[Pixel coordinate grounding data]
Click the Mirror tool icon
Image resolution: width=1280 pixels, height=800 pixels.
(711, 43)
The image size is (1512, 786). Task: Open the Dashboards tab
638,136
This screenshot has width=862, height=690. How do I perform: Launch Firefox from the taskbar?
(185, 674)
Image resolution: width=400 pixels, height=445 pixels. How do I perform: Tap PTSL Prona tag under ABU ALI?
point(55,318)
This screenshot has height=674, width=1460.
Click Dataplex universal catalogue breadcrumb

→ **Task requirements**:
Exactly the lines from the one containing "This screenshot has width=862, height=690." through the end of the records above are to be printed, and no others.

→ **Task response**:
This screenshot has width=862, height=690. How do I perform: Launch Firefox from the taskbar?
(185, 674)
Image resolution: width=400 pixels, height=445 pixels. How do I perform: Tap PTSL Prona tag under ABU ALI?
point(55,318)
This screenshot has height=674, width=1460.
Click Dataplex universal catalogue breadcrumb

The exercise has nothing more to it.